**Your goal:** Pick out the lines below with "will" and list them.

+ + +

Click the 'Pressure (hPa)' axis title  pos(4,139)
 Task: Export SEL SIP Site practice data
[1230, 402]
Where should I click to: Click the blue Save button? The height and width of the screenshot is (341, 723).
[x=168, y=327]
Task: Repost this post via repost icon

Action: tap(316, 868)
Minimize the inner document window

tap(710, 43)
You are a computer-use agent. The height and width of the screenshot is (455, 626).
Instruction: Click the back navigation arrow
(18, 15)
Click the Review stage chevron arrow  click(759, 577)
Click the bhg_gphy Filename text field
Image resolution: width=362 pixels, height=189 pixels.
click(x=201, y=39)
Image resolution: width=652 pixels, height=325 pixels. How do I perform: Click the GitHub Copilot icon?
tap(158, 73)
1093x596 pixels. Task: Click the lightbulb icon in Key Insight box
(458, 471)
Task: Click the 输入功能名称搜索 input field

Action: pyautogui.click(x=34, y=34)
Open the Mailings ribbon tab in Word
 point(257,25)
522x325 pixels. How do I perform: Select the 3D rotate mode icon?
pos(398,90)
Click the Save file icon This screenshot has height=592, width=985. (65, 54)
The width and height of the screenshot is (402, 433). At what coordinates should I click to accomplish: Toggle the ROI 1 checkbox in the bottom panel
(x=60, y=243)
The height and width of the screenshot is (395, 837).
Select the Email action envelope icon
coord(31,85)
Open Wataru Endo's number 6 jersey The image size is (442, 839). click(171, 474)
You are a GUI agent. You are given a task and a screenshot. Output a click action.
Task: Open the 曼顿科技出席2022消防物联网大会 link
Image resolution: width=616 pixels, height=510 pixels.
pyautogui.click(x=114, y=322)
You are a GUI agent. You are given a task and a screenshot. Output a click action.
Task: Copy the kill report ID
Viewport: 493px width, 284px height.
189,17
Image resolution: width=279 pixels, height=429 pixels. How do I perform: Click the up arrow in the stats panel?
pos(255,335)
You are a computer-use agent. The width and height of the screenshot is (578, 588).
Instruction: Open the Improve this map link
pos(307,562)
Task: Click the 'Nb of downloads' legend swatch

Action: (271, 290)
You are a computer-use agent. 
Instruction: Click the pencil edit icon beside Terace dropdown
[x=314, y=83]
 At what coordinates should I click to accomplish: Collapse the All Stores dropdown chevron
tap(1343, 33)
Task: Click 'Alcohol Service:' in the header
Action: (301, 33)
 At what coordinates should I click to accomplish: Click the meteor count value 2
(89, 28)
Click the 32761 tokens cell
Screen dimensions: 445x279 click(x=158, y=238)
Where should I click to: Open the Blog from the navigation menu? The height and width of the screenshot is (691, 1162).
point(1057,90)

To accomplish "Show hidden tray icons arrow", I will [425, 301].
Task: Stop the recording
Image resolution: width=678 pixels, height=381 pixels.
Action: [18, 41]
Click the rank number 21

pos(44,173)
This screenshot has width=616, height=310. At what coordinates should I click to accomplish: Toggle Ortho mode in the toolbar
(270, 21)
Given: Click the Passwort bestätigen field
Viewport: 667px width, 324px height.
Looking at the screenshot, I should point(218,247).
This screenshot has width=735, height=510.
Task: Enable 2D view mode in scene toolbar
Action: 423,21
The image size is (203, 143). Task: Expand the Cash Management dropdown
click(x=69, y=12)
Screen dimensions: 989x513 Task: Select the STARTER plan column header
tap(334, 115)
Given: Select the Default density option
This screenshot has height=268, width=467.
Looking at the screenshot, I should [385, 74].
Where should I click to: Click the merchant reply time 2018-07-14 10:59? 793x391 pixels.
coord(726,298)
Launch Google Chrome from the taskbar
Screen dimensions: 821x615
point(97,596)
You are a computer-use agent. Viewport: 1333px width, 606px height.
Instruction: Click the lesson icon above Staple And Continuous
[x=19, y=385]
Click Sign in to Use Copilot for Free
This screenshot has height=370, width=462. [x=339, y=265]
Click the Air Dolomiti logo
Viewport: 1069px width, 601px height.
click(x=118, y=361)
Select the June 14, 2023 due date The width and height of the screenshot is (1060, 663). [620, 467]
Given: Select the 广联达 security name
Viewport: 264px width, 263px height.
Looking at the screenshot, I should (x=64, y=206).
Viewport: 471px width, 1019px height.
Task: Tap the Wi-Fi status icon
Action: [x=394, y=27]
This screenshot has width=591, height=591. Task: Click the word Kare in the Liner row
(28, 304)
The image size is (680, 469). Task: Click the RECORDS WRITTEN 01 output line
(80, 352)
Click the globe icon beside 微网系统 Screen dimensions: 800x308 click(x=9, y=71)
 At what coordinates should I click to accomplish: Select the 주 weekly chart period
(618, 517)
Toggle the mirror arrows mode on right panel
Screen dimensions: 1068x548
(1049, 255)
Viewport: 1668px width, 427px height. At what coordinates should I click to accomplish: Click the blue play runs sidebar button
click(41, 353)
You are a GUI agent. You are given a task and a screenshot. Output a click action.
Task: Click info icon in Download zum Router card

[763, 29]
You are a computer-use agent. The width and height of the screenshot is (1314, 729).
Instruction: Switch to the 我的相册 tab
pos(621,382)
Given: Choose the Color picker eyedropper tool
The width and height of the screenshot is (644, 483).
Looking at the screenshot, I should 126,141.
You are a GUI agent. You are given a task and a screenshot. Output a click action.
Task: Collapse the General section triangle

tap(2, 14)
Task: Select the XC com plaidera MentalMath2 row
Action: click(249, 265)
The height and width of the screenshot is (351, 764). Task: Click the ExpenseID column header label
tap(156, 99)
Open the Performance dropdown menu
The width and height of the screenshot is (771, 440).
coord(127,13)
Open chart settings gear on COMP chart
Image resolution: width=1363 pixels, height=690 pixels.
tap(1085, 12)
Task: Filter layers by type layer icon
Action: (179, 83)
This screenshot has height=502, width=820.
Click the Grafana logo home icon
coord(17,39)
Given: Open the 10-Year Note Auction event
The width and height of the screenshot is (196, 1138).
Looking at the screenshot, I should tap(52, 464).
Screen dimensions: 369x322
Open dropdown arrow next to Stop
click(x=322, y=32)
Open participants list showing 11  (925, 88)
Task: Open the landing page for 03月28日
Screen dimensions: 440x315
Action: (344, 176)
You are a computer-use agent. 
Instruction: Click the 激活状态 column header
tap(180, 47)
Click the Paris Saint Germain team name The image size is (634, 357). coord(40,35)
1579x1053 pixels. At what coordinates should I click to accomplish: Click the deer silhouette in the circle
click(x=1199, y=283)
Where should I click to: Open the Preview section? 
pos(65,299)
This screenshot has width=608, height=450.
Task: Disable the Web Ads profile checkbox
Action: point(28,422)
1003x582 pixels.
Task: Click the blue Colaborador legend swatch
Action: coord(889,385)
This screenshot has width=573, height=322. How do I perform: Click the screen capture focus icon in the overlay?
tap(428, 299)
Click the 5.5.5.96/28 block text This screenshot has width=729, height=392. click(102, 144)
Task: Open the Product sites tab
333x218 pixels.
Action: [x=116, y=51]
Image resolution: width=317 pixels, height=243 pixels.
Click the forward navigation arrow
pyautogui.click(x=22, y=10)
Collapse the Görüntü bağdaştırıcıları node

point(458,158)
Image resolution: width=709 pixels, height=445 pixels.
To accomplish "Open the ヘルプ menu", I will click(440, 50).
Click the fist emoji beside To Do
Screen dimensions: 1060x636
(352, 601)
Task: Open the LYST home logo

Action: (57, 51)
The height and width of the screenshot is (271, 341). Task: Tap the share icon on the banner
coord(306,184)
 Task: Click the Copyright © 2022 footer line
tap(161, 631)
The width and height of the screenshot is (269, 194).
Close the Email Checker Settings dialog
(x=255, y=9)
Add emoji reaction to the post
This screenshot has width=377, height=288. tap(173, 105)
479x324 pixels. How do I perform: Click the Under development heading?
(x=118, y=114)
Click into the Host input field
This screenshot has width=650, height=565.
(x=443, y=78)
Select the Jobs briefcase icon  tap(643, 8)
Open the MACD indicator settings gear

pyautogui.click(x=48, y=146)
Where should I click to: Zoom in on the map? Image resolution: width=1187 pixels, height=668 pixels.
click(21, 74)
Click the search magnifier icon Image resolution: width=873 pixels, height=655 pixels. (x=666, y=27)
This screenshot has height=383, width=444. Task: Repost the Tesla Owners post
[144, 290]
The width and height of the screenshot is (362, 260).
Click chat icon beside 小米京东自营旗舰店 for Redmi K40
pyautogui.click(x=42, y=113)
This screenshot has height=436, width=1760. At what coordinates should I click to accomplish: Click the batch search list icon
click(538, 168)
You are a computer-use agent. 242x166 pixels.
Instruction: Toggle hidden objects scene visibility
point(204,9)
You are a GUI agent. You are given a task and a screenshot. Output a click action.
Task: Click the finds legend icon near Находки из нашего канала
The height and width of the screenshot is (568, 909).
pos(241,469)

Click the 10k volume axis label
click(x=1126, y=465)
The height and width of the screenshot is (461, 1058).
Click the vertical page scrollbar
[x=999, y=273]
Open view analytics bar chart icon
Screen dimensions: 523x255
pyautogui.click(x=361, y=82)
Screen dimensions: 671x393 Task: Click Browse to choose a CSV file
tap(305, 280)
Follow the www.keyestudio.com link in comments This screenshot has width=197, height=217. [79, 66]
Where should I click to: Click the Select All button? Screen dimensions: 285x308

+ + +

**The completed task:**
To accomplish "Show hidden tray icons arrow", I will [425, 301].
To accomplish "Open the ヘルプ menu", I will click(440, 50).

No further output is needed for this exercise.